§ **Goal**:
Could you copy out the entries below word for word, from the first one down to the line containing "Looking at the screenshot, I should point(772,373).", with that line included?

§ **Extracted entries**:

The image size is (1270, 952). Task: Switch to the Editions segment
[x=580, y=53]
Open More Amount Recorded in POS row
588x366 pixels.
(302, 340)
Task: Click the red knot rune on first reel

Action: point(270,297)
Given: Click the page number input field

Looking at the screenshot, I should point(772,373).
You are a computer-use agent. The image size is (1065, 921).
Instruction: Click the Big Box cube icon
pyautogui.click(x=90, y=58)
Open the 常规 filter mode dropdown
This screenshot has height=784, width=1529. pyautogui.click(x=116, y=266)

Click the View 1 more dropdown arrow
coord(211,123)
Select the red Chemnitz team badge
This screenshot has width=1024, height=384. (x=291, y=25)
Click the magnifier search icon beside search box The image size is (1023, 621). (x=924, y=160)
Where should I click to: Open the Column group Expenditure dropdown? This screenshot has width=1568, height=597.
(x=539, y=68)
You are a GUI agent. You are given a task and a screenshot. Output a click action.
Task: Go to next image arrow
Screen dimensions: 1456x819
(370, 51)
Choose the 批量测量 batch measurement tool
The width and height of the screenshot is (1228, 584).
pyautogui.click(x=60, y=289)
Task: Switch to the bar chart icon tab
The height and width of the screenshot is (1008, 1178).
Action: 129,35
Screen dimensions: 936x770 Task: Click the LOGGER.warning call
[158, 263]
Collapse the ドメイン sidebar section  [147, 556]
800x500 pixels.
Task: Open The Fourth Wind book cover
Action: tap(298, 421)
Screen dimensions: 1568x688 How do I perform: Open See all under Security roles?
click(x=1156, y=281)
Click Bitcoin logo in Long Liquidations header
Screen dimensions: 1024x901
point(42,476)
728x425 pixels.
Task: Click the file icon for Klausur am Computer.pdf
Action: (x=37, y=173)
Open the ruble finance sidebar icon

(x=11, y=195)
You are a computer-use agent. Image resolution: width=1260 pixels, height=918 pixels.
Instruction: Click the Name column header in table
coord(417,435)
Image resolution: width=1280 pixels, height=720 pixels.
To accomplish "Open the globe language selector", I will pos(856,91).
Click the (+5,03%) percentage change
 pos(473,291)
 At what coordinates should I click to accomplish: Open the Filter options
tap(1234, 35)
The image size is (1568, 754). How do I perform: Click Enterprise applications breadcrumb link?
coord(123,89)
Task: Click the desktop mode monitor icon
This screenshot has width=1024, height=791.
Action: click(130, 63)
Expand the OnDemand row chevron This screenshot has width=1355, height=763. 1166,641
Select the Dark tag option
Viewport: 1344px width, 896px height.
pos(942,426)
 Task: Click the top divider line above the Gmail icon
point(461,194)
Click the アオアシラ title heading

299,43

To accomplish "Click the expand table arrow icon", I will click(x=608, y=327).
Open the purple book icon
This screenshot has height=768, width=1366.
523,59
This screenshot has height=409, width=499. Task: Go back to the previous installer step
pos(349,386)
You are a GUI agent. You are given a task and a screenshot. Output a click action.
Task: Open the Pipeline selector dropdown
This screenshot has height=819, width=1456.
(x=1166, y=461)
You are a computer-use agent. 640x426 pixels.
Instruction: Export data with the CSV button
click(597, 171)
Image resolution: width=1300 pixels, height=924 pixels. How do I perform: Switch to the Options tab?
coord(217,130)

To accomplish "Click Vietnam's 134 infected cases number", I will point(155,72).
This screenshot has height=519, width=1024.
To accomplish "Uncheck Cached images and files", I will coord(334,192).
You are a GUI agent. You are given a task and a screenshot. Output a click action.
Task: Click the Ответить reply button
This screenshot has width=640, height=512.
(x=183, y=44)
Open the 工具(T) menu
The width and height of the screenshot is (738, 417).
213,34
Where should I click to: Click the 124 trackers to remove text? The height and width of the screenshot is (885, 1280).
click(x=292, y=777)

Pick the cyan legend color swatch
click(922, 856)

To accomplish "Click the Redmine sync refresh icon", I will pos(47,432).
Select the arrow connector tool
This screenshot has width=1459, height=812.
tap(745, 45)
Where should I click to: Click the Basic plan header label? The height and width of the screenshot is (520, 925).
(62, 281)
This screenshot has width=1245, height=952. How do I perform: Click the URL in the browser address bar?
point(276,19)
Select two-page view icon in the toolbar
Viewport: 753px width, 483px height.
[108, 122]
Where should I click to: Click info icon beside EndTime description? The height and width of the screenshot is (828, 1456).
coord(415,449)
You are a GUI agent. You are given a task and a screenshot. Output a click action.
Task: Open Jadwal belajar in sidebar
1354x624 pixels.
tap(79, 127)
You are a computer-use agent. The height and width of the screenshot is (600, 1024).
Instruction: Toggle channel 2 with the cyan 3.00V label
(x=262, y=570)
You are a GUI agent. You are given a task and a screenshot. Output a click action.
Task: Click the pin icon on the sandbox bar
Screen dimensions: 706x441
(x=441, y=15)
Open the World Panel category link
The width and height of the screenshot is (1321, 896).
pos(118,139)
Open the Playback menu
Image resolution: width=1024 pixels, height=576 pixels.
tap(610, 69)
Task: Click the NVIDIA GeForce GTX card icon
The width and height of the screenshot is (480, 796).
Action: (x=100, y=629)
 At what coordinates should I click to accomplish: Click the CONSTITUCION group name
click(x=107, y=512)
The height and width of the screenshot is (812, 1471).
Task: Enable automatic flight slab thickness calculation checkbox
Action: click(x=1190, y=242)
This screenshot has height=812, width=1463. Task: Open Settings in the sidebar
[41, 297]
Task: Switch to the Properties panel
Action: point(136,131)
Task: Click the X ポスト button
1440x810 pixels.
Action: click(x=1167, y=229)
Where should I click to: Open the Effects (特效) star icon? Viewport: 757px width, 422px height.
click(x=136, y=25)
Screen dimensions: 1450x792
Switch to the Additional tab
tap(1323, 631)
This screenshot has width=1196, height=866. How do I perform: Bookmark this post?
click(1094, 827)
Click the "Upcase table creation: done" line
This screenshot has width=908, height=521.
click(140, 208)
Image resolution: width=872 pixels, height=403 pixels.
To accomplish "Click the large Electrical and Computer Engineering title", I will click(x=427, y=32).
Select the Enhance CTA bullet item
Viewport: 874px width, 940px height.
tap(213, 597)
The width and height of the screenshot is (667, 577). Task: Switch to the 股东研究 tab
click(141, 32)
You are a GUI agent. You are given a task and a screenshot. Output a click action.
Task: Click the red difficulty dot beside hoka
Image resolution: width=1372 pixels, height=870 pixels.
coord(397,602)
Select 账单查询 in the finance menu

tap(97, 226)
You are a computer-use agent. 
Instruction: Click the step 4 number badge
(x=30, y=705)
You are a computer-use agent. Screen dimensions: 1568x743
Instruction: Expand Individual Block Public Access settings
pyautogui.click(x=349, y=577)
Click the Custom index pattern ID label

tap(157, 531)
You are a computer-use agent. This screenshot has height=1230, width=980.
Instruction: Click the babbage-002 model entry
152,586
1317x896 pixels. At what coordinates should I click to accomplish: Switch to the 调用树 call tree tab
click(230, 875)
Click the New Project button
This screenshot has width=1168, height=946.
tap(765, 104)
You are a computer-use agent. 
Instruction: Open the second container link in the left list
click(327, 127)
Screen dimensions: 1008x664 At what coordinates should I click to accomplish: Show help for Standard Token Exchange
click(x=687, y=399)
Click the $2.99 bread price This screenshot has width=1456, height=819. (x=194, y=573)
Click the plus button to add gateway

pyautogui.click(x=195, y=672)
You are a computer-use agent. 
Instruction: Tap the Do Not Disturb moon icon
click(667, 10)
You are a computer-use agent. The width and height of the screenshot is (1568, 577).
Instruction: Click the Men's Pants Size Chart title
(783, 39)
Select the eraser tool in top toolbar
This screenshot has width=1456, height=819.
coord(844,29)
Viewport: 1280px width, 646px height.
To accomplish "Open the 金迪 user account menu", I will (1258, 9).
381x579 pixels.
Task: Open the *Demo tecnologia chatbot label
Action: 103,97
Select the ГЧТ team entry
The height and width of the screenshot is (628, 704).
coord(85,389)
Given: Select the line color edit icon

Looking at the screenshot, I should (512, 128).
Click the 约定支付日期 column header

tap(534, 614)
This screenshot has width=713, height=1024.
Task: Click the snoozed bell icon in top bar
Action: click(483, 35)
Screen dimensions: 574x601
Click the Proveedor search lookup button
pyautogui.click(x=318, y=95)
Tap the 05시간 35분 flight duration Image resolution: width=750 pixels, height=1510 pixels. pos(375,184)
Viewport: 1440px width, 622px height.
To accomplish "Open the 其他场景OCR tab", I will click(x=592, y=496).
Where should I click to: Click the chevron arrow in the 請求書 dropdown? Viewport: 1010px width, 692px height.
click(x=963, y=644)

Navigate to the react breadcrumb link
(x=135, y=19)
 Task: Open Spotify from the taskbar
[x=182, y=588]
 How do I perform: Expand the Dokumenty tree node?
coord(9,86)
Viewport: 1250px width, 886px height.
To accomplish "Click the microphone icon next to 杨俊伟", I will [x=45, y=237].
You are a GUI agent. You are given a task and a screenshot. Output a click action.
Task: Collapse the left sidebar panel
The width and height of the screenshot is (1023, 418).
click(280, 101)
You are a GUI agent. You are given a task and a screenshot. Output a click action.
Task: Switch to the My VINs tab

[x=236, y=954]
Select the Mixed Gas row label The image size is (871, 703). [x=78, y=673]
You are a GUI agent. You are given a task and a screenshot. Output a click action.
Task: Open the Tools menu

§ **Reply**:
The image size is (1270, 952). Task: Switch to the Editions segment
[x=580, y=53]
Open More Amount Recorded in POS row
588x366 pixels.
(302, 340)
Task: Click the red knot rune on first reel

Action: point(270,297)
Given: Click the page number input field

Looking at the screenshot, I should point(772,373).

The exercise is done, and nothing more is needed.